AI

Blackwell is Nvidia's latest MLPerf star

A lot of GPUs are needed for AI training and inference, and that often means a lot of money out of customers’ pockets and into Nvidia’s, but if buyers are looking for a silver lining as they prepare to write big checks for Nvidia’s newest (and more expensive) Blackwell GPU packages, at least they now know  how many fewer Blackwells it will take vs. Hopper H100s to get the LLM job done.

Nvidia’s analysis this week of its latest MLPerf benchmark results, the first MLPerf showcase to include Blackwell in a preview mode running large language models, observed, “Taking advantage of larger, higher-bandwidth HBM3e memory, just 64 Blackwell GPUs were able to run in the GPT-3 [175B] LLM benchmark without compromising per-GPU performance. The same benchmark run using Hopper needed 256 GPUs.”

As GPU performance metrics climb, counting the number of chips needed one by one may not be the best form of comparison, as Nvidia for a while has been distancing itself from the notion of a GPU as an individual chip and more toward GPUs as part of a full rack or system solution. This makes sense given how GPUs are deployed and used in the market on AI training and inference.

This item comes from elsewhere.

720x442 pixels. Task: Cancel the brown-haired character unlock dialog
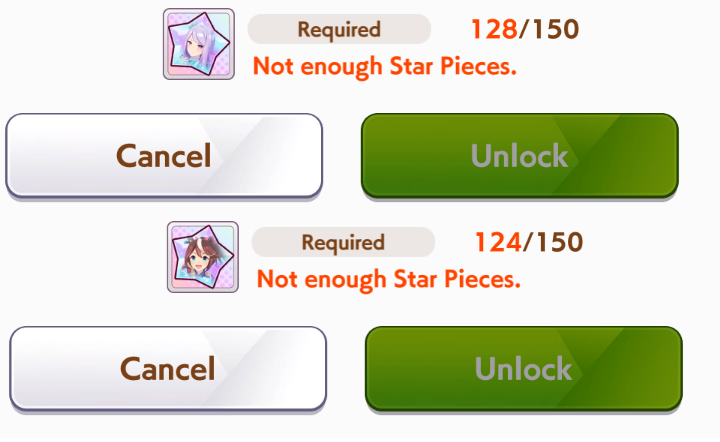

“Very few people are training [AI] on single nodes,” Dave Salvator, director of accelerated computing products at Nvidia, said in a briefing arranged to discuss the MLPerf results. “It is mostly a multi-node configuration that's being used in the cutting-edge models. Scale clusters can range anywhere from hundreds or thousands to even tens of thousands of GPUs to get this work done, and then over time, we will see that go to even the next order of magnitude, into the hundreds of thousands.”

Still, it is impressive to see as customers move from H100 GPUs to Blackwell GPUs, just how much the higher per-GPUe compute performance and increasing efficiency is driving the total number of GPUs needed to come down even as demand and the size of large language models continues to grow.

Meanwhile, the Hopper family itself continues to improve through optimization and software enhancements. Nvidia’s analysis stated, “In this round of MLPerf training submissions, Hopper delivered a 1.3x improvement on GPT-3 175B per-GPU training performance since the introduction of the benchmark. Nvidia also submitted large-scale results on the GPT-3 175B benchmark using 11,616 Hopper GPUs connected with Nvidia NVLink and NVSwitch high-bandwidth GPU-to-GPU communication and Nvidia Quantum-2 InfiniBand networking. Nvidia Hopper GPUs have more than tripled scale and performance on the GPT-3 175B benchmark since last year. In addition, on the Llama 2 70B LoRA fine-tuning benchmark, NVIDIA increased performance by 26% using the same number of Hopper GPUs, reflecting continued software enhancements.”